TEXT:
For manufacturing firms in developed
countries such as the United States and the United Kingdom, the rise of China
as a manufacturing base was seen as the end of the world. With a seemingly endless supply of low-wage
and diligent Chinese workers, manufactures elsewhere have been forced out of
business and those that survived retreated to more high-tech products which
were still beyond the reach of Chinese firms.
But the end is no longer nigh.
The bountiful supply of cheap labour has dried up and wages in China are
rising along with demands for better working conditions. Not only does this suggest the end of
Armageddon for manufactures in developed countries but may also open up new
business opportunities.
The industrialization of any economy
whether it be Britain during the industrial revolution in the eighteenth
century or modern day China involves the mass migration of workers from the
agricultural sector into manufacturing.
The increase in productivity (the ability for workers to produce more in
the same amount of time) generates a surge in wealth which typically first goes
mostly to the owners of factories employing the cheap labour. But there comes a point in time when the
supply of workers from the countryside starts to fall off and firms have to
compete more to keep workers which results in wages starting to rise. This is crucial for the formation of a
consumer society as workers gain spare cash to spend. This is where China is positioned at the
moment and it is a trend that is likely to pick up in the future.

TASK INPUT:
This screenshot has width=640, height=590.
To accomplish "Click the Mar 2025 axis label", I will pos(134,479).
==
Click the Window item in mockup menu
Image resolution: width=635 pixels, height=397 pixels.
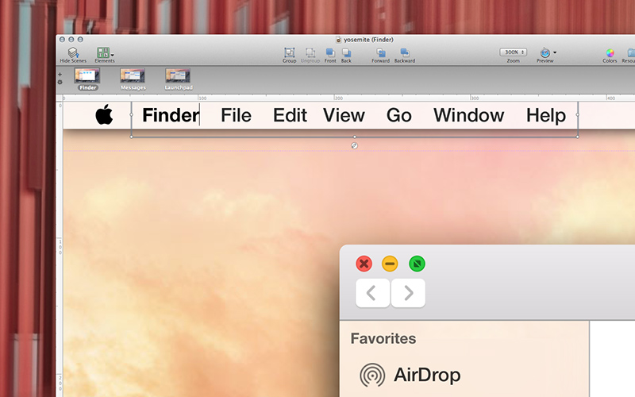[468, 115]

EXERCISE 1:
Could you reproduce everything in the listing from the line containing "This screenshot has width=640, height=590." down to the line containing "I will pos(134,479).", with both of those lines included?
EXERCISE 2:
Can you carry on the piece about rising manufacturing wages in China from its last sentence?
The article on manufacturing wages in China has no connection to the listing.

RESULT 1:
This screenshot has width=640, height=590.
To accomplish "Click the Mar 2025 axis label", I will pos(134,479).

RESULT 2:
Along with the typical momentum involved
with industrialization, demography is another factor that is adding to the
upward pressure on wages. Population
growth is slow due to China’s one-child policy which limits the available pool
of labour. With most families only
having the one child, parents are investing more in the education of their
single progeny and this combined with the bright prospects for the Chinese
economy mean that younger workers are aspiring to more than menial factory
jobs. The trade-off is that higher wages
are required to attract and maintain employees.
Rising wages are a boon for China as its
new-found wealth begins to be dispersed to its citizens to a greater
degree. And higher pay for Chinese
workers also offers some respite for competing firms - both in other low-wage
countries and in developed economies.
Wages are now lower in other countries in Asia such as Vietnam and
Cambodia. This will attract factories to
move there and help spread the benefits of industrialization.
But a mass exodus from China is not
expected. China provides not only cheap
labour but excellent transport links and suppliers of various components
required for manufacturing which have been developed as China has become a key
cog in the global supply chain. Instead,
China is expected to increasing replace workers with machines as pay rates
increase further. This will also be
accompanied with a shift toward more high-tech products. But this opens up the chance for big pay-offs
for Western firms that can supply the machinery to Chinese factories as well as
companies that can tap into the growing consumer market as employees get paid
more.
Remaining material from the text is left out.